A second issue is that the major influence of commercial interests on Government through donations (bribery) and lobbying should be removed.
There is still a difference between the parties in that the Republicans have dropped even any pretense at trying to fix problems with the system. They were just doing the bidding of medical insurance and big Pharmaceuticals in trying to destroy any possibility to provide Americans with affordable top standard health care. They are doing the bidding of big oil when they stymie efforts to prevent the biggest disaster the world has ever faced in climate change. They have acted to prevent re-regulation of the financial industry that is so obviously needed after the GFC.
Certainly some Democrats are equally corrupt - but as a party they are not so completely amoral yet.
The only financial instruments that should be allowed are ones that create wealth, and not those that merely make money. For example, short selling should be outlawed. Betting on failure leads to questionable descision making and destroys wealth. If a company is going to fail, let it, but no one should be motivated to help by profiting from it.
Reduce employment in and size of financial industry, which creates nothing and makes money by its participants serving each other cups of coffee.

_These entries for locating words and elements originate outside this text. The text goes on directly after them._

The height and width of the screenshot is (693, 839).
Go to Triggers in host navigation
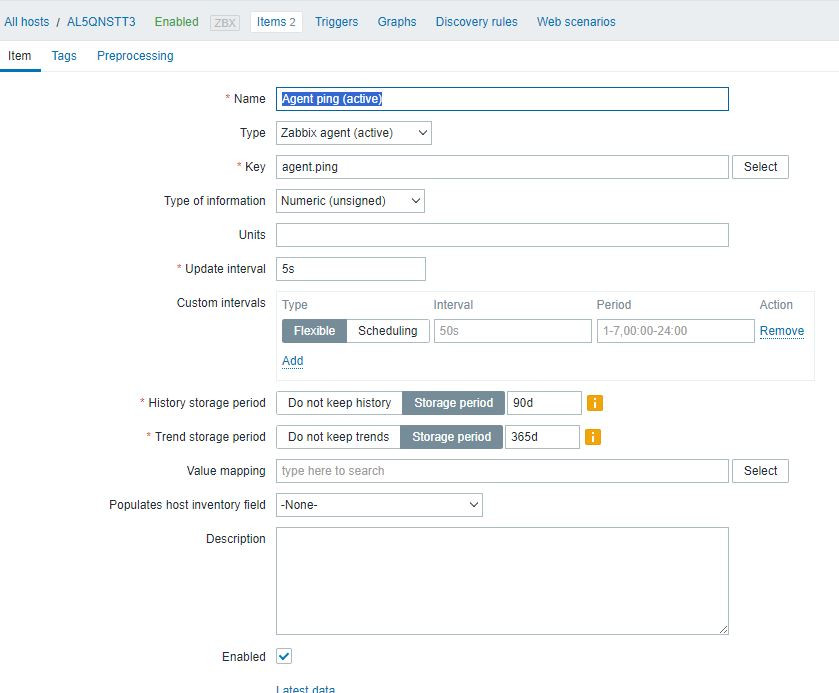[336, 22]
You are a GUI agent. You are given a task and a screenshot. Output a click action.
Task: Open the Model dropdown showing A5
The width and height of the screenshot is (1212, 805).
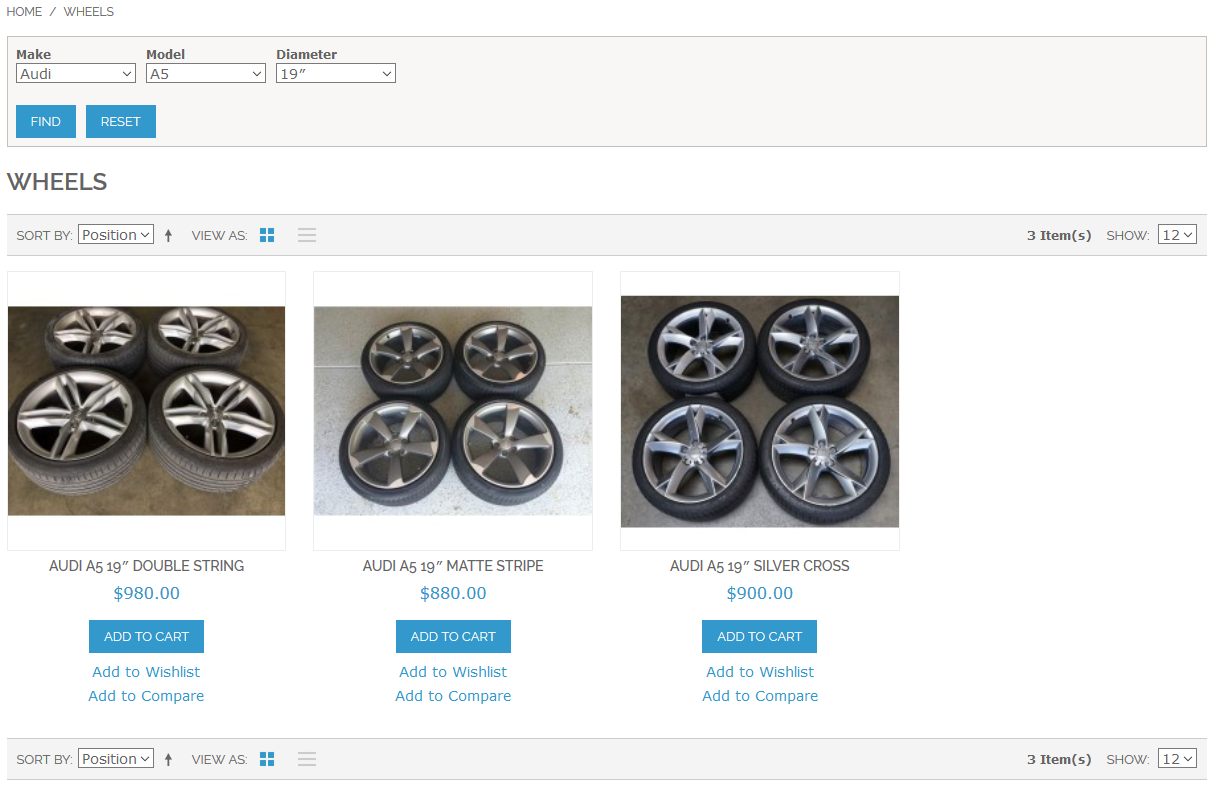pyautogui.click(x=205, y=74)
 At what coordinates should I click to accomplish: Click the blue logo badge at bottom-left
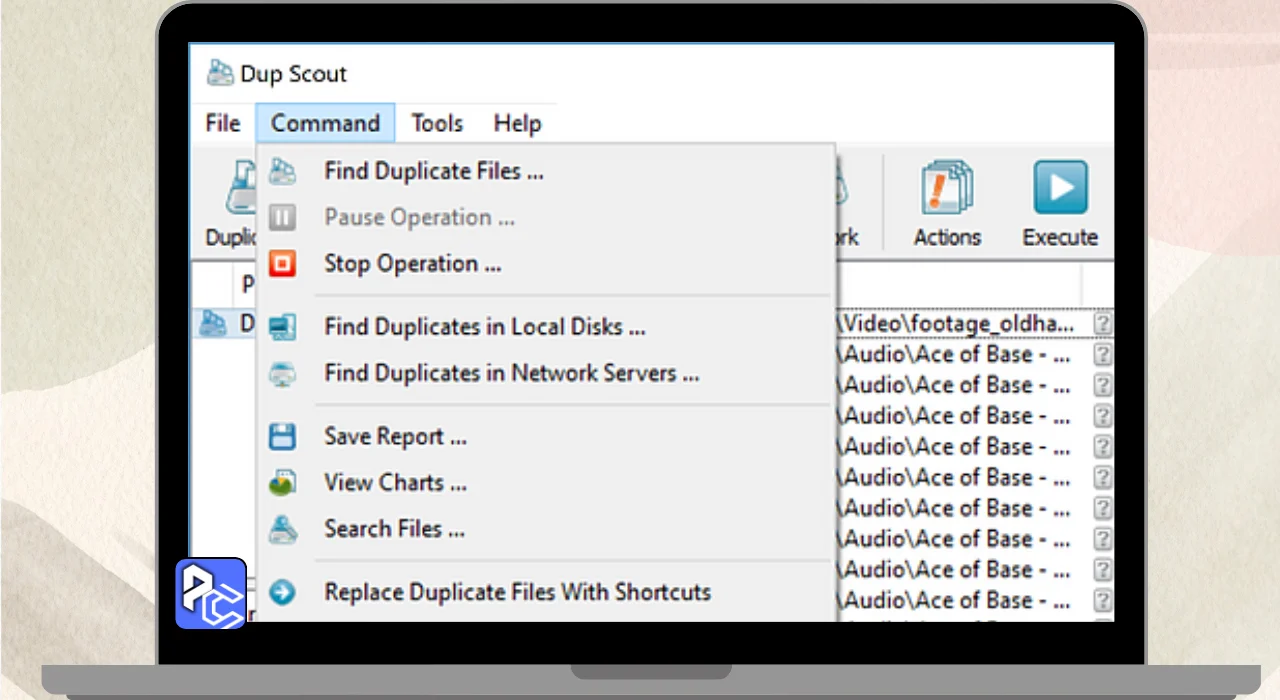[211, 593]
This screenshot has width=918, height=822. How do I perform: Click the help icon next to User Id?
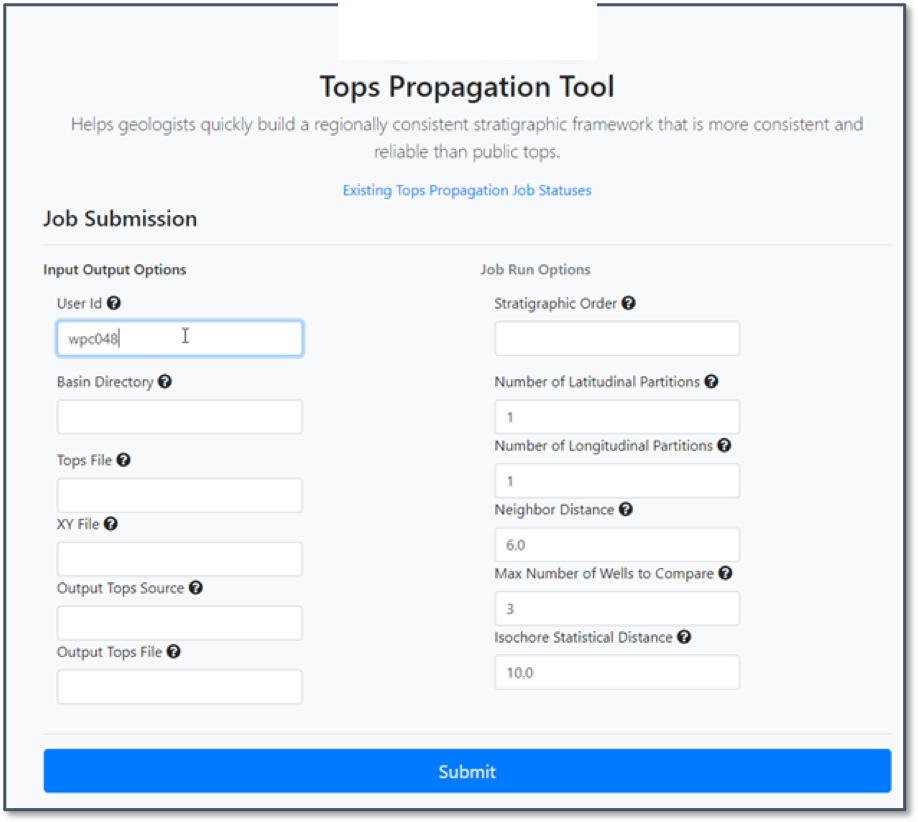click(114, 303)
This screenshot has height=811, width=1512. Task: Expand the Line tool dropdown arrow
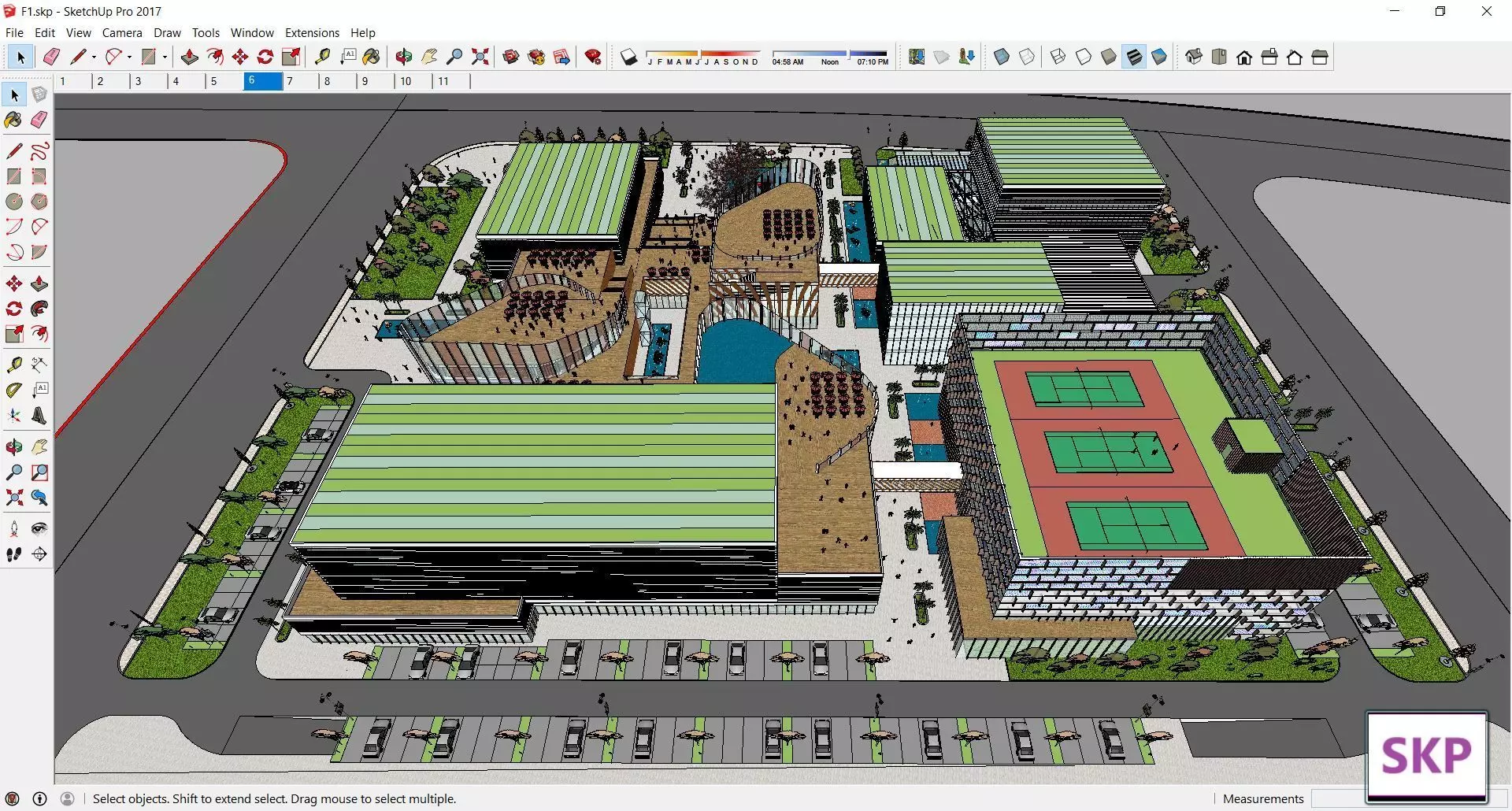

Industries in America that physically make things should get highly preferential tax treatment over service industries that create nothing.
Does anyone remember when we were actually paying down the debt?
Romans, and now Americans, have had the misfortune of being ruled by a Selfish Class. Rome fell because of it. Will America replay the Fall of Rome?
http://americandaily.com/index.php/article/4228
Wash, rinse, repeat for most major cities in US. All in the next 10 years or so would be my guess, watch for the next financial crisis to push the economy into a depression and set it off.